Headshot of Cheryl SIsk
University Distinguished Professor Cheryl Sisk. Credit: Harley J. Seeley

Cheryl Sisk, a Michigan State University professor of behavioral neuroscience and psychology, is recipient of the 2022 Daniel S. Lehrman Lifetime Achievement Award from the Society for Behavioral Neuroendocrinology (SBN) for her outstanding career as a researcher and educator.

Since 2006, the Lehrman Award has gone to one “distinguished investigator” each year. The awardee must be a senior scientist and a role model with achievements in public education and outreach.

Sisk, an MSU Distinguished Professor and associate dean for faculty development in the College of Natural Science (NatSci), has been instrumental in moving her field, program and college forward.

“It is truly an honor to receive the 2022 Daniel S. Lehrman Lifetime Achievement Award from the Society for Behavioral Neuroendocrinology,” Sisk said. “Having spent my entire faculty career at MSU, I owe this honor to the wonderful and talented members of my lab over the years and the supportive environment at MSU.”

As one of the leading researchers in the field of neural development, Sisk has dedicated her career to the study of brain and behavioral development during puberty and adolescence. She specializes in understanding how pubertal hormones such as testosterone and estrogen influence the maturation of motivated behaviors.

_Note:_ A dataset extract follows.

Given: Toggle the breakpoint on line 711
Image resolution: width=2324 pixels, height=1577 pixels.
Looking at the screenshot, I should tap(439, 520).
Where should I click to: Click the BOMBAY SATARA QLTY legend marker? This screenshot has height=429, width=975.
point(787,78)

Former MSU graduate student Maggie Mohr at the microscope.
Former MSU graduate student Maggie Mohr at a microscope in the Sisk lab. Credit: Sisk lab

Sisk’s research has challenged long-standing beliefs in her field and is credited with many important discoveries. Her lab revealed that pubertal hormones permanently organize the neural circuits that control social behaviors, typical in one sex or the other, in adulthood. Her lab also discovered that new neurons form in the brain during adolescence, which can lead to sex differences in structure and function that may last into adulthood. Taking it another step further, Sisk found that postnatal neuron formation extended to brain regions with neuroendocrine function.

Her findings shed light on why psychiatric illnesses that disproportionately affect males or females appear during adolescence. Currently, in collaboration with MSU Professors Kelly Klump and Alex Johnson, she is investigating binge eating and its underlying hormonal and neural mechanisms.

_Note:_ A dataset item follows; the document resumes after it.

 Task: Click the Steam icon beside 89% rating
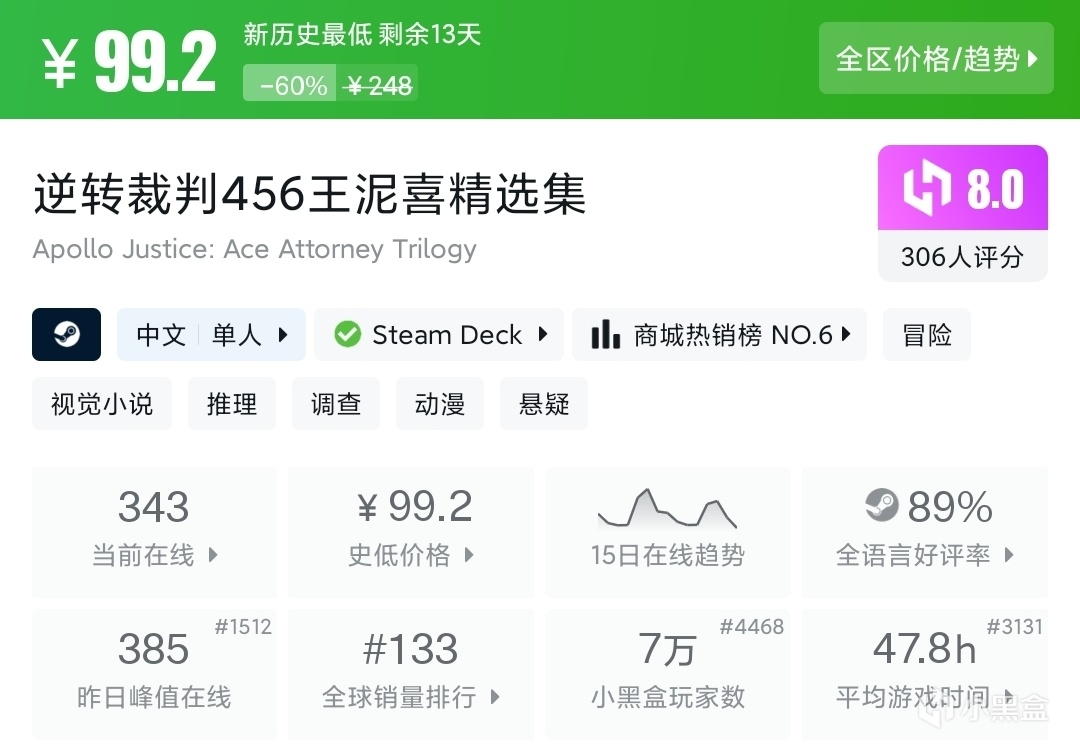(x=882, y=506)
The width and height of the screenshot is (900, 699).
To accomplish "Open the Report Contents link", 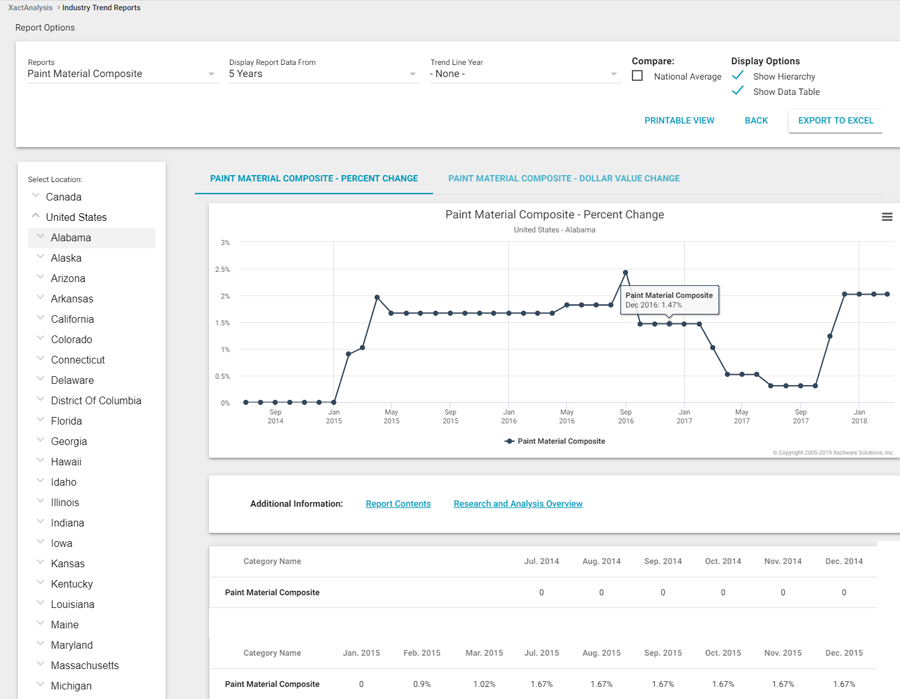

For more than 30 years, the National Institutes of Health and the National Science Foundation, along with a few other organizations, have supported Sisk’s research. In addition to publishing more than 140 empirical papers and influential reviews, Sisk co-authored the book Coming of Age: The Neurobiology and Psychobiology of Puberty and Adolescence with her former graduate student Russ Romeo.

During her career as a dedicated teacher and mentor, Sisk held many leadership roles and received prestigious recognitions. She served as the president of SBN from 2013-2015 and was a member of the Society for Neuroscience Training Committee for many years. In addition to the Outstanding Academic Advisor Award from NatSci, she received the MSU Neuroscience Program Student Council Faculty Recognition Award, Distinguished Faculty Award, Supervisor Recognition Award and Outstanding Woman Faculty Award.

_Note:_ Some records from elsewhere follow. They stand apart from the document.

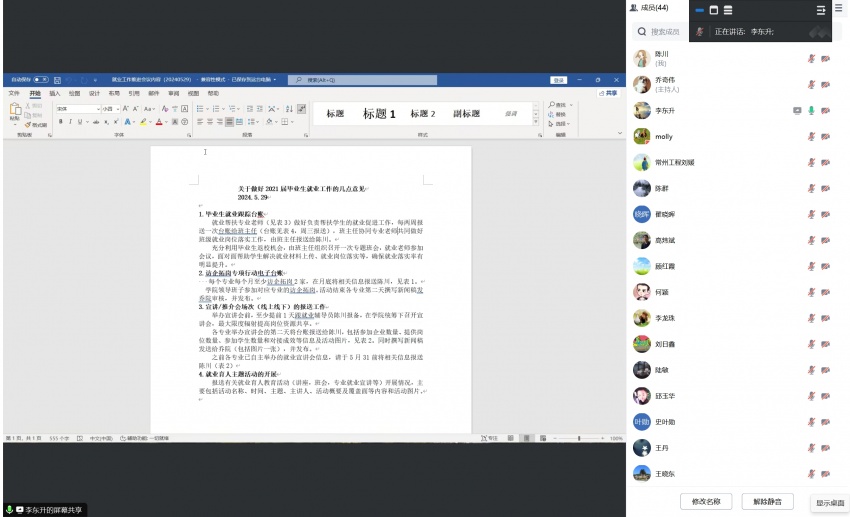850x517 pixels.
Task: Click the muted microphone in the speaking bar
Action: (x=701, y=32)
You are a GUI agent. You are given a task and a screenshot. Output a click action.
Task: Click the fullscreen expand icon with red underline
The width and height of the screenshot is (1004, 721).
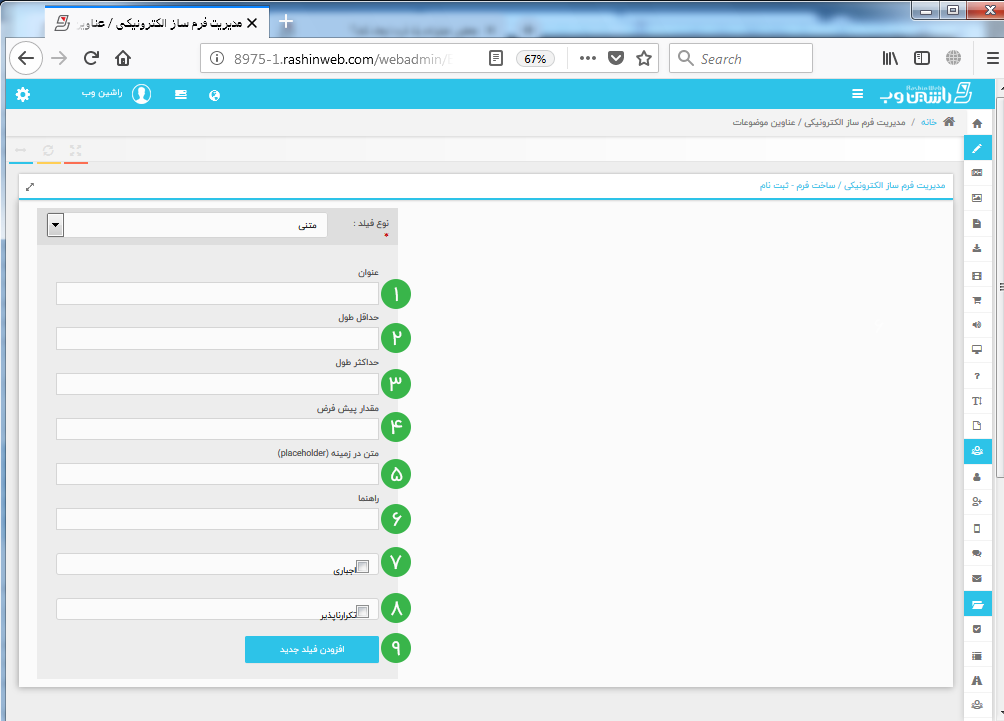[76, 151]
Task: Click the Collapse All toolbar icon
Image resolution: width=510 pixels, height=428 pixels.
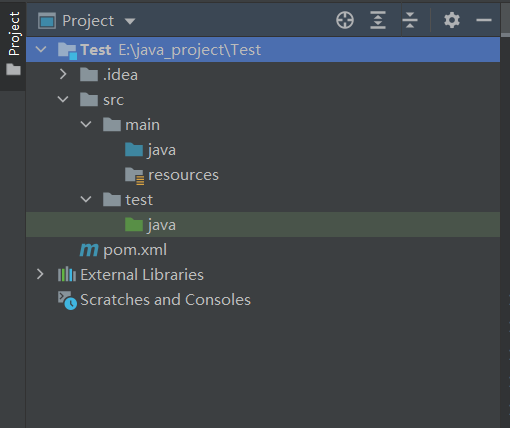Action: pyautogui.click(x=410, y=20)
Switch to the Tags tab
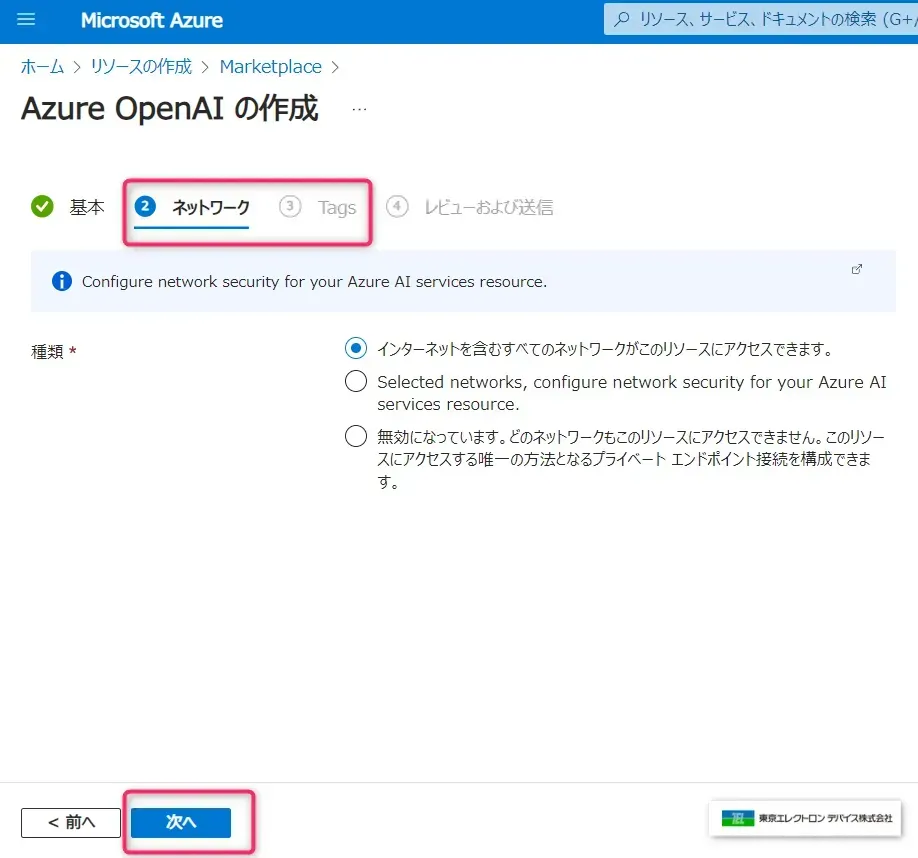 [x=337, y=207]
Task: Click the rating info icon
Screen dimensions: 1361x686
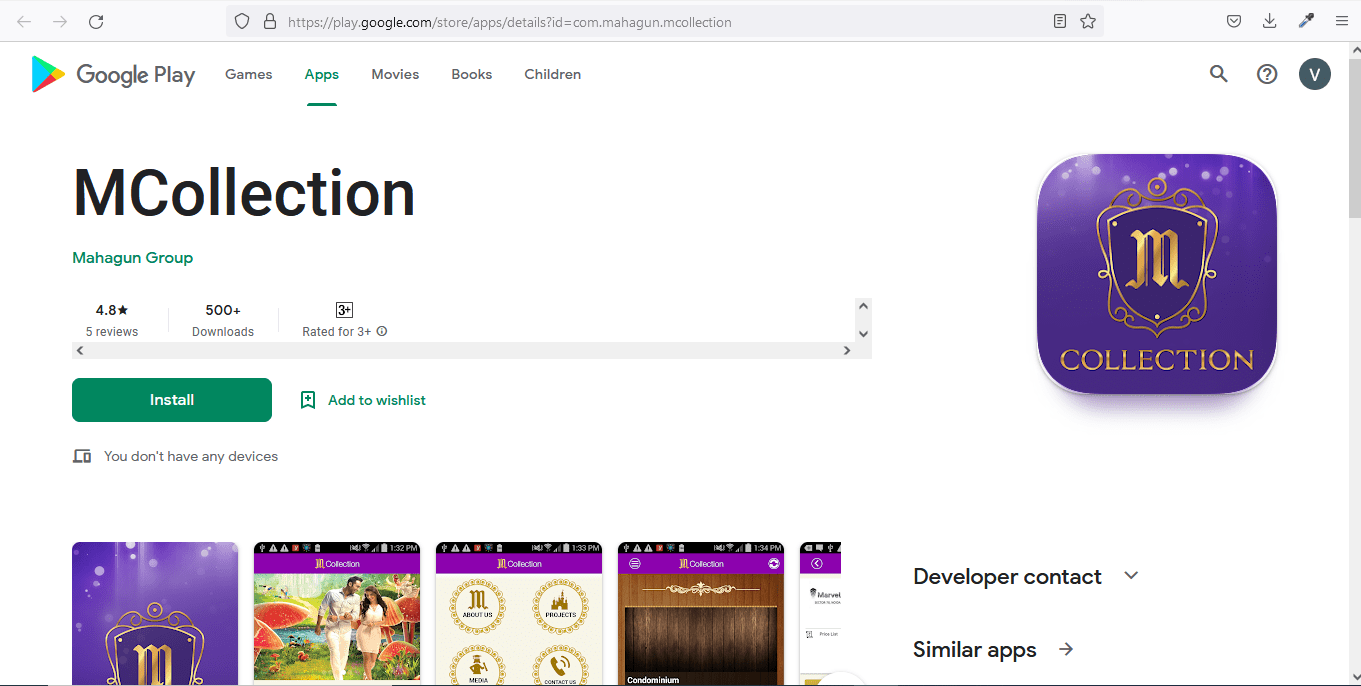Action: pos(382,332)
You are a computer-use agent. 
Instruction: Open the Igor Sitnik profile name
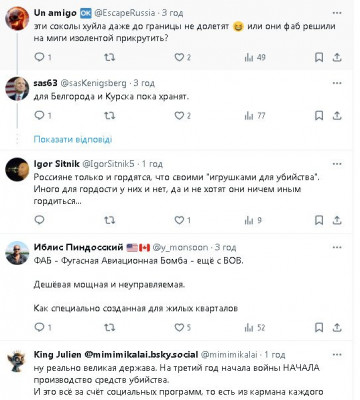click(x=56, y=164)
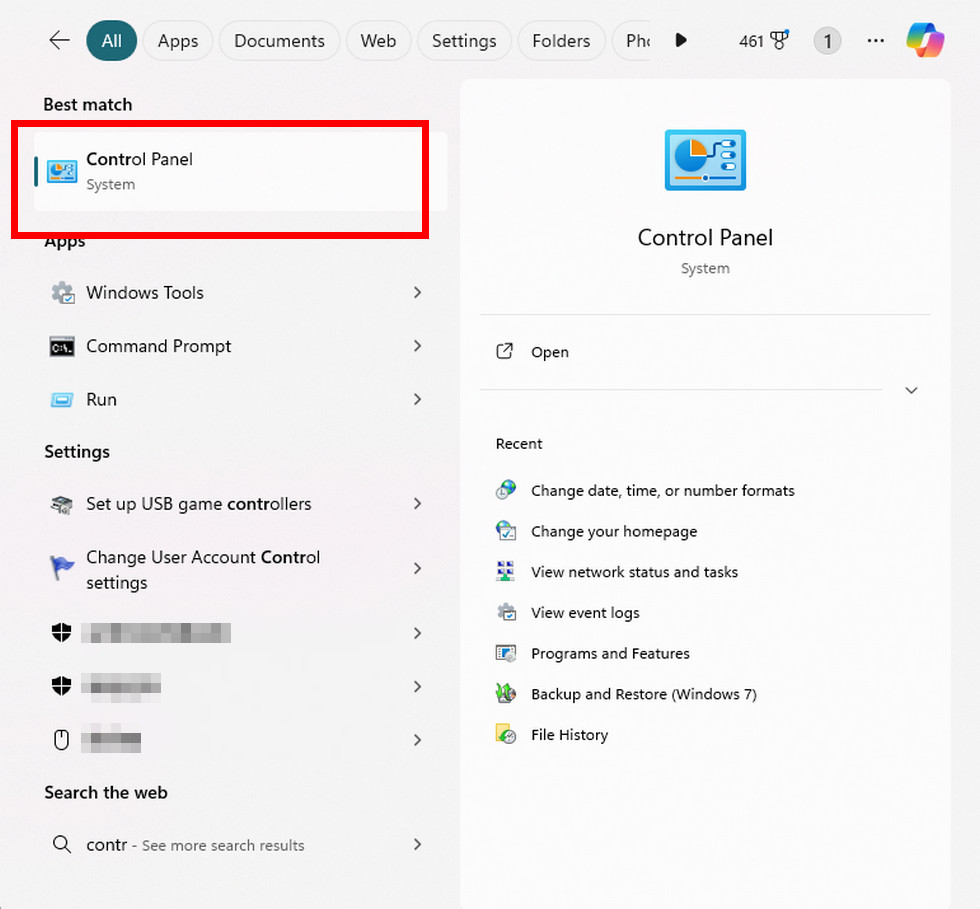Click the File History icon

pyautogui.click(x=507, y=735)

“Professor Sisk has a long record of outstanding research studying the influence of steroid hormones on nervous system structure and function,” said Phillip Duxbury, NatSci dean. "She was also director of the very successful interdepartmental graduate neuroscience program for 14 years before taking on the role of NatSci associate dean for faculty development in 2017. In addition, Dr. Sisk served as NatSci interim dean for a year. During her time in these college level positions, she has been a strong leader in reforming academic human resources processes and transforming DEI awareness and programs. She is truly deserving of this high honor, and on behalf of the college, I want to congratulate and thank her for the many remarkable contributions she had made to science and to the NatSci community.”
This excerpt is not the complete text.